A SAT-based approach to rigorous verification of Bayesian networks
Ignacy Stępka, Nicholas Gisolfi, Artur Dubrawski
TL;DR
This paper presents a SAT-based verification framework for Bayesian networks aimed at safety-critical applications. It compiles BNs into Multi-valued Decision Diagrams and encodes them into CNF to enable exact verification via two queries: If-Then Rules ($ITR_{M,R,c}$) and Feature Monotonicity ($FMO_{M, \phi_{X^*}, x_i}$), with a proof-by-contradiction approach that yields counterexamples. The authors demonstrate end-to-end practicality through a runtime benchmark and a loan-approval case study, showing that after an initial compilation cost, numerous verification queries can be answered rapidly and counterexamples can aid debugging. The work also provides an open-source implementation and outlines directions for extending to multi-class BN classifiers and integration with model refinement.
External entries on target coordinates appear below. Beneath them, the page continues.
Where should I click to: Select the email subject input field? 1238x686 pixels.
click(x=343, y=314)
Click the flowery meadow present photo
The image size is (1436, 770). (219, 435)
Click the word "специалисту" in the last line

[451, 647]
Overall, the approach offers a rigorous, scalable path toward trustworthy BN deployment in high-stakes domains.
Abstract
Recent advancements in machine learning have accelerated its widespread adoption across various real-world applications. However, in safety-critical domains, the deployment of machine learning models is riddled with challenges due to their complexity, lack of interpretability, and absence of formal guarantees regarding their behavior. In this paper, we introduce a verification framework tailored for Bayesian networks, designed to address these drawbacks. Our framework comprises two key components: (1) a two-step compilation and encoding scheme that translates Bayesian networks into Boolean logic literals, and (2) formal verification queries that leverage these literals to verify various properties encoded as constraints. Specifically, we introduce two verification queries: if-then rules (ITR) and feature monotonicity (FMO). We benchmark the efficiency of our verification scheme and demonstrate its practical utility in real-world scenarios.